Background: While preventable, cervical cancer is the second most common cancer among women globally, accounting for approximately 600,000 new cases and 300,000 deaths per year. Due to lack of access to primary and secondary prevention, women living in low-and middle-income countries bear a disproportionate burden of cervical cancer, accounting for 90% of new cases and 85% of deaths globally. Cervical cancer can be prevented through vaccination against Human papillomavirus (HPV), whose infection is required to develop cervical cancer. Among unvaccinated women, screening for HPV or cervical precancer allows identification of precancerous lesions – primarily cervical intraepithelial neoplasia grade 2 or 3 (CIN2/3), that can be treated and cured, to prevent progression to cancer. Most CIN2/3 lesions that are left untreated will progress to invasive cervical cancer. Current treatments for CIN2/3 in both high- and low-resource countries (LMICs) require trained health care providers, who are often out of reach for many women, particularly in rural areas in LMICs. Lack of access to precancer treatment following screening in LMICs in part accounts for the high burden of incident cervical cancer. Preclinical data have demonstrated pro-apoptotic effects of Artesunate (AS), a commonly available drug with an excellent safety profile in oral, rectal and intravenous routes primarily used to treat malaria in LMICS. This led to a recent Phase I study in the United States that demonstrated that self-administered vaginal artesunate inserts (pessaries) are safe, well-tolerated, and demonstrate efficacy for treatment of CIN2/3. Based on the mechanism of action, the clinical safety profile, and widespread availability as a generic drug on the World Health Organization (WHO) List of Essential Medications, vaginal artesunate inserts (pessaries), if backed by data from randomized trials, may offer patient-controlled and access cervical precancer treatment method for women in LMICs who face the greatest burden of cervical cancer and have difficulty accessing skilled providers for precancer treatment. However, given that artesunate is a well-known drug used in malaria treatment, it is critical to ensure that vaginal application of the drug will not promote resistance for use in malaria treatment.

     Objectives: The proposed study seeks to investigate the pharmacokinetics of Artesunate (AS) and dihydroartemisinin (DHA), the active metabolite of artesunate, following intravaginal use at the dosing and frequency being studied for cervical precancer treatment. A secondary objective is to investigate safety among study participants.

            Methods: As a recent study demonstrated safety and tolerability of intravaginal artesunate among women with CIN2/3 and the safety of artesunate is well documented in numerous malaria studies, the proposed study will be conducted in female volunteers regardless of their HPV or cervical precancer disease status.
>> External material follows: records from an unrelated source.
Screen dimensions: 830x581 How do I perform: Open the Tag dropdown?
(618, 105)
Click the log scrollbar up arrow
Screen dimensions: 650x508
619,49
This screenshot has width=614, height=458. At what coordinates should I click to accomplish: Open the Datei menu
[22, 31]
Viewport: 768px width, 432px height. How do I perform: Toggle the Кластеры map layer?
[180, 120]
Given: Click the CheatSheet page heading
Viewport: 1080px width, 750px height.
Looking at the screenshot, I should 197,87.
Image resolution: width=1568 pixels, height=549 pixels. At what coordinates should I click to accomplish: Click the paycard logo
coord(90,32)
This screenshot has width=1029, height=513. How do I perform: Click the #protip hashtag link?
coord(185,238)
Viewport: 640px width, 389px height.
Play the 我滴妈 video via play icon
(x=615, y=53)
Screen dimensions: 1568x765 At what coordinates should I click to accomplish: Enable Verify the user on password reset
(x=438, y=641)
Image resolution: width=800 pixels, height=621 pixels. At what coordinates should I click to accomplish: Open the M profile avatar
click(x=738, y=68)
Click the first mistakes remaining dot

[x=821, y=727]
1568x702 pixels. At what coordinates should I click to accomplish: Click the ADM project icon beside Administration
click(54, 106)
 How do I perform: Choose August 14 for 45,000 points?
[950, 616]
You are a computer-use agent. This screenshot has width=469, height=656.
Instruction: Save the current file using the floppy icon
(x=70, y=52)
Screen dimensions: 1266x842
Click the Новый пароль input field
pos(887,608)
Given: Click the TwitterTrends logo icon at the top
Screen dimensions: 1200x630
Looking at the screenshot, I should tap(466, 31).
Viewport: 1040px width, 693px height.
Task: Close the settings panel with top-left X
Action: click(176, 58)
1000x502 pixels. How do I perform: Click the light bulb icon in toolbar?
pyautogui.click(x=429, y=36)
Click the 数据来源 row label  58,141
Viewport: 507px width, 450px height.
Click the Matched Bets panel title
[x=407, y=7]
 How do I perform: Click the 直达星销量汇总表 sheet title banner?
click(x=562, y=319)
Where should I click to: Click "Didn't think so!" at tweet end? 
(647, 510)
In this single arm study, blood levels of DHA and artesunate following 5 daily applications of vaginal artesunate inserts (pessaries) will be measured. A sample size of twelve participants (N=12) are needed. Up to 16 will be consented to account for drop offs. Eligible participants will self-administer artesunate vaginal inserts (pessaries) daily in the study clinic for 5 days. Participants will undergo a blood draw prior to receiving the first dose of artesunate, and on day 5 before inserting the vaginal insert, and at 15 min, 30 mins, 1, 2, 4, 6, and 8 hours after. In each patient, pharmacokinetic parameters of artesunate and DHA will be calculated via quantitative analysis of with determination of maximum concentration (Cmax), time to Cmax (Tmax), area under the plasma concentration versus time curve (AUC), apparent clearance, and elimination half-life (t1/2).